Il a fortement contribué à le faire évoluer d’un journal satirique à un journal également d’investigation, notamment en faisant venir des pigistes classés parfois à droite, voire à l’extrême droite, ce qui a été très mal vu par d’autres journalistes du « Canard » pour lesquels ces gens n’y avaient pas leur place. Même si lui était engagé à gauche, il avait un éclectisme politique comme journaliste d’investigation, avec le souci d’avoir des gens de tous bords dans l’équipe pour obtenir des informations de tous côtés. Il est devenu rédacteur en chef chargé des sujets politiques en 1969 – alors que s’achève sa collaboration avec les services tchèques que vous révélez.
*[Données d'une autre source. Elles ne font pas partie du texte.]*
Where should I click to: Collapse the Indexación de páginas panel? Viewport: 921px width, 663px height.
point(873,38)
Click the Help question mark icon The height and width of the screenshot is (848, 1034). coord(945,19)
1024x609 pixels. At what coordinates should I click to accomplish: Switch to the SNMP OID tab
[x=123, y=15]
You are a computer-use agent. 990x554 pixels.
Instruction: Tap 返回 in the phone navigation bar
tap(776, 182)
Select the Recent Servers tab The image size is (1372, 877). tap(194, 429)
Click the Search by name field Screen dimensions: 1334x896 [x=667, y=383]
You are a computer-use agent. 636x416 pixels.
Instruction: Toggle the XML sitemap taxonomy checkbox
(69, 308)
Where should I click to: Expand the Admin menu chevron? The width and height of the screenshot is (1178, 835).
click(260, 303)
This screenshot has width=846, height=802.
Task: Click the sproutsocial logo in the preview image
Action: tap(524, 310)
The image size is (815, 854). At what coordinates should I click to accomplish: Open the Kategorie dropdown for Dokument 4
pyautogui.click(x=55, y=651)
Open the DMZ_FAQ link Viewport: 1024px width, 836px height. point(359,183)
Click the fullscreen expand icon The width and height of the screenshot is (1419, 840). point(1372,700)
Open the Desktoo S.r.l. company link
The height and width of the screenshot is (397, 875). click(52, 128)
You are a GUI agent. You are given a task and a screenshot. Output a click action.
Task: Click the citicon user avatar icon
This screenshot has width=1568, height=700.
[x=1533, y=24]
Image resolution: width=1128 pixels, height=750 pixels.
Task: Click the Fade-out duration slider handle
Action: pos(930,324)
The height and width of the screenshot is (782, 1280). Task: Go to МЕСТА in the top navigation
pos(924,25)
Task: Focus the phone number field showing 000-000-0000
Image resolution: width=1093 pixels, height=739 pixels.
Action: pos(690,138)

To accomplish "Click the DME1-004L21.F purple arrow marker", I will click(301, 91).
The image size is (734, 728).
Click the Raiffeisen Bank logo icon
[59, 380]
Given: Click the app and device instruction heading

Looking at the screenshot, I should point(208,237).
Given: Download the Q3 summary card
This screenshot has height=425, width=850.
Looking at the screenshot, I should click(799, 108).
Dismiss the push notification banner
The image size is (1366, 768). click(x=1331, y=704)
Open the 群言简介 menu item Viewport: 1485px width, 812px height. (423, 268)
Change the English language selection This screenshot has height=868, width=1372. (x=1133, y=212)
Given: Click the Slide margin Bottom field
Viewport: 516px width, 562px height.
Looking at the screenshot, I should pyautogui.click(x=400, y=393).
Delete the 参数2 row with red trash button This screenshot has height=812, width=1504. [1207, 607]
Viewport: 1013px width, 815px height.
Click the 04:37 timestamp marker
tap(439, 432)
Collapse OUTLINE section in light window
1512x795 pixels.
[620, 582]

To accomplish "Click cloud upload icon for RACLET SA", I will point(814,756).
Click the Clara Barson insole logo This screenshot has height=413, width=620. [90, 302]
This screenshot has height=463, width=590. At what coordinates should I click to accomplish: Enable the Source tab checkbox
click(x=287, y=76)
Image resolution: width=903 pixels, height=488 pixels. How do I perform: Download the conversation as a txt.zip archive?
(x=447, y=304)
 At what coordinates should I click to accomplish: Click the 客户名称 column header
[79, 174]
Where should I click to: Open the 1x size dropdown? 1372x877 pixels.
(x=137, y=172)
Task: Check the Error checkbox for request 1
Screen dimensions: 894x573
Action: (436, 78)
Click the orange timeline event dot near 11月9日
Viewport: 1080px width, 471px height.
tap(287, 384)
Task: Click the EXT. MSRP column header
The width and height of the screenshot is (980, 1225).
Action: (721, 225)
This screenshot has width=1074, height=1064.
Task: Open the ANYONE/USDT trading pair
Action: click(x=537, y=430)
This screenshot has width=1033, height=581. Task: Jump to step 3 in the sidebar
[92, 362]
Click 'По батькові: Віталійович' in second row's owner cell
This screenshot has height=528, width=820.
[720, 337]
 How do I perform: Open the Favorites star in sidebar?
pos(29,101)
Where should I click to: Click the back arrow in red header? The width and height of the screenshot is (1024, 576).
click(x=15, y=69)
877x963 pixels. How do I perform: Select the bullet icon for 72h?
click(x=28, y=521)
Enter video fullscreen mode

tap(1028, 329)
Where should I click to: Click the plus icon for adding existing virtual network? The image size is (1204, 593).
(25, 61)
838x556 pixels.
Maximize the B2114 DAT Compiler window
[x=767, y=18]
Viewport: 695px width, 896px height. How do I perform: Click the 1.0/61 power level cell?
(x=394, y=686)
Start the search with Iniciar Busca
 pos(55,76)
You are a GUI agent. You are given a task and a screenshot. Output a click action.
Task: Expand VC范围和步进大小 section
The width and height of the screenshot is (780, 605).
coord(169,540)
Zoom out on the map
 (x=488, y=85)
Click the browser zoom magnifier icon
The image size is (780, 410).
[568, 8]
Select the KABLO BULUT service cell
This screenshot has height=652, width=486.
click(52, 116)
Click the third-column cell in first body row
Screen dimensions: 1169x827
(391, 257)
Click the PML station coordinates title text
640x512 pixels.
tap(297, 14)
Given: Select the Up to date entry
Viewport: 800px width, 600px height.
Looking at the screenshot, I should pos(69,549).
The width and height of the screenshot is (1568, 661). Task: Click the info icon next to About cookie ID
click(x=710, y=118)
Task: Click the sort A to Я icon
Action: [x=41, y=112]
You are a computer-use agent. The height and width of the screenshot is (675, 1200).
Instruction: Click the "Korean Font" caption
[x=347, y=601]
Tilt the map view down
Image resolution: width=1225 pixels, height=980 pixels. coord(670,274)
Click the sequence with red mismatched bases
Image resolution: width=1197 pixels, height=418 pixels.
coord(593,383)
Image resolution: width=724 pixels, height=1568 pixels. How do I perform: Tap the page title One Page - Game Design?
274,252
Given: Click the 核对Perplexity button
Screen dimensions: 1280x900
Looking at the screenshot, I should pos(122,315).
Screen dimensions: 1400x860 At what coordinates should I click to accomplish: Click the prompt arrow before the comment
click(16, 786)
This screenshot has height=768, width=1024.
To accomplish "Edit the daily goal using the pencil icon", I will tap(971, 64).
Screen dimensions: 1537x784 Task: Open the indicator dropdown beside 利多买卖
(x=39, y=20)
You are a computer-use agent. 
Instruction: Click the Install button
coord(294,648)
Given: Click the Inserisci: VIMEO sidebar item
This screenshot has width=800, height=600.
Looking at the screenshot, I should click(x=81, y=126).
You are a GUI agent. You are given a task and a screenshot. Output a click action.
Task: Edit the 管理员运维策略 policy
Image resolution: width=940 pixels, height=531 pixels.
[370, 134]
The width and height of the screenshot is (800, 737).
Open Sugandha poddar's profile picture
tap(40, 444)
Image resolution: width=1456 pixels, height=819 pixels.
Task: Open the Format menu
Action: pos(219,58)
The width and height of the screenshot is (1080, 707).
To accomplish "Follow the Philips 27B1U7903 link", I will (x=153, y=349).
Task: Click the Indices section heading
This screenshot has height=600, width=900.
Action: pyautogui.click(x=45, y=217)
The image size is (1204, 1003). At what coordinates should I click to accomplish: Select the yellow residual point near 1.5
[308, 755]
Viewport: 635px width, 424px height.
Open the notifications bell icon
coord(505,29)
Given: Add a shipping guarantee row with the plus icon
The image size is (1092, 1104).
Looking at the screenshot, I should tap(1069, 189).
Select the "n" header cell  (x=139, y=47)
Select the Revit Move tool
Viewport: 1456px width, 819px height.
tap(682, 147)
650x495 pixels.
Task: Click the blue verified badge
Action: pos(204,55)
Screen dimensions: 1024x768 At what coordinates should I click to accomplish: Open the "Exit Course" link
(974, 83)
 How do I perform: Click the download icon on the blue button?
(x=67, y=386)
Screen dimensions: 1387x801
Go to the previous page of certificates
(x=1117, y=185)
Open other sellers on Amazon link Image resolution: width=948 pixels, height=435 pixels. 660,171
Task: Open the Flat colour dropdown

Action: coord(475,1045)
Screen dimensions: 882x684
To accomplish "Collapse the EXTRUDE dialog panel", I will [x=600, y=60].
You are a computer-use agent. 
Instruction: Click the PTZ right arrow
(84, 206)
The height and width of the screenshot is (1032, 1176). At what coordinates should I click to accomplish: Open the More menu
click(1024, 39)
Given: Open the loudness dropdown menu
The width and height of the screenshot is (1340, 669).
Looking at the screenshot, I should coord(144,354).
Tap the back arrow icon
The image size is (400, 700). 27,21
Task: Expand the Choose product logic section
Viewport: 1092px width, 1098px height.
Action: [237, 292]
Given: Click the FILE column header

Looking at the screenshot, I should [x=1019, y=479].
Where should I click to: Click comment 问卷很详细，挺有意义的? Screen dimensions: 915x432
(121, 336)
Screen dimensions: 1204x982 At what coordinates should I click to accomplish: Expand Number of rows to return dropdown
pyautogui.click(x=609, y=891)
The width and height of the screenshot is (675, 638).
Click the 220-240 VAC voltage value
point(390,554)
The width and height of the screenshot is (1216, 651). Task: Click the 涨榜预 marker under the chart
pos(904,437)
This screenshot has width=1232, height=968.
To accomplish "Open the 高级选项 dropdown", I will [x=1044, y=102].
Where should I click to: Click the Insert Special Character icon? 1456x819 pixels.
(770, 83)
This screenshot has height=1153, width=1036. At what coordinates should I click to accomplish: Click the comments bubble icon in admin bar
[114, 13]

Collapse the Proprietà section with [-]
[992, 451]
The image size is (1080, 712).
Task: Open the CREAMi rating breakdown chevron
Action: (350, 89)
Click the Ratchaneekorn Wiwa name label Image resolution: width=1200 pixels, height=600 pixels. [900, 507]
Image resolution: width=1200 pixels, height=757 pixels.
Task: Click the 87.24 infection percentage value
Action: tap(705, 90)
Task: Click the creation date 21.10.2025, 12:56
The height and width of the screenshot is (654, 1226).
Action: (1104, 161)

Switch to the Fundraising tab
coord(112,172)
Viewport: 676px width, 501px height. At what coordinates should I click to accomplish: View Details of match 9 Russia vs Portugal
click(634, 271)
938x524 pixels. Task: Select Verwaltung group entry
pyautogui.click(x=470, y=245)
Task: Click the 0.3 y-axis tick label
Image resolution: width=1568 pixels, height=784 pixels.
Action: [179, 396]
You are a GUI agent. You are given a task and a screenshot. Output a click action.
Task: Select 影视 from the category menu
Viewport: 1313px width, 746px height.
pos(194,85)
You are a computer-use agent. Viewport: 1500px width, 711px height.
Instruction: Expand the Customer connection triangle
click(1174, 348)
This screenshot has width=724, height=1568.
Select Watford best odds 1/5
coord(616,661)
Le « Canard » est traditionnellement structuré entre ces deux grands thèmes : la politique et la culture, et ses responsables venaient généralement de la partie politique. Quand Jean Clémentin part, en 1989, il est fâché avec tout le monde, selon André Escaro, mécontent parce que le directeur de la rédaction, Roger Fressoz, n’a pas suivi ses orientations, sa vision d’un journal plus éclectique sinon apolitique, et avec plus d’international – encore aujourd’hui, le « Canard » est resté largement franco-français dans sa couverture de l’actualité.
Quelle était l’atmosphère au « Canard enchaîné » dans cette période des années 1957-1969 où Jean Clémentin mène son activité secrète d’espion ?
Il faut bien situer cette période dans le temps : auparavant, au début des années 1950, le « Canard » a été près de mourir, avec des ventes en baisse, et une offre de rachat par la Frampar (qui possédait « France-Soir » ) que Jeanne Maréchal, la veuve du fondateur Maurice Maréchal, a repoussée. La guerre d’Algérie fait remonter le journal, et les « Carnets de route de l’ami Bidasse » écrits par Jean Clémentin y contribuent nettement, c’est une rubrique très informée sur la vie des soldats en Algérie. A partir de 1954-1955, le début de la guerre, les ventes remontent.
Tout au long des années 1960, le « Canard » couvre des affaires, dont le « gaullisme immobilier », la corruption sous de Gaulle puis Pompidou. Jean Clémentin a joué un rôle éminent dans le virage du « Canard » vers les enquêtes. Le journal vit dans une atmosphère optimiste, et son succès va s’amplifier au long des années 1970, jusqu’à son apogée, l’élection présidentielle en 1981, où il culmine autour du million d’exemplaires vendus. Pendant ce temps, Jean Clémentin garde un temps ses activités de journaliste politique, puis il passe à la partie culturelle. Il se voulait écrivain, et selon Escarro, il a conçu du ressentiment contre l’hebdomadaire en trouvant que ses responsabilités avaient empêché qu’il soit suffisamment reconnu comme journaliste littéraire.
Y a-t-il eu des soupçons qu’il puisse y avoir un espion au « Canard » ?
Pas à ma connaissance. Après la Seconde Guerre mondiale, de Gaulle présente dans ses « Mémoires de guerre » le « Canard » comme un journal communiste. Son rédacteur en chef Tréno a protesté très vivement auprès de l’éditeur, avec succès puisque dans sa nouvelle édition le Général parle seulement d’un journal où il y avait des communistes, ce qui est indéniable. A la fin des années 1940 et pendant les années 1950, il y aura ensuite des départs du « Canard » des deux bords, de journalistes communistes et d’autres très hostiles au communisme. Que des journalistes aient eu des sympathies communistes, oui, mais cela s’arrête là – votre enquête montre au passage que Jean Clémentin était très vénal, ses motifs n’étaient pas qu’idéologiques. Lors de l’affaire des micros et des « plombiers » du Canard, en 1973, le directeur de la DST [le contre-espionnage français] a prétendu un temps que les micros avaient été posés par des espions d’un service étranger. Mais c’était un prétexte peu crédible, même s’il sera intéressant de relire cet épisode après la découverte du passé de Jean Clémentin. Le plus probable reste que les enquêtes du « Canard » gênaient le pouvoir, et que Raymond Marcellin, le ministre de l’Intérieur, voulait connaître ses sources.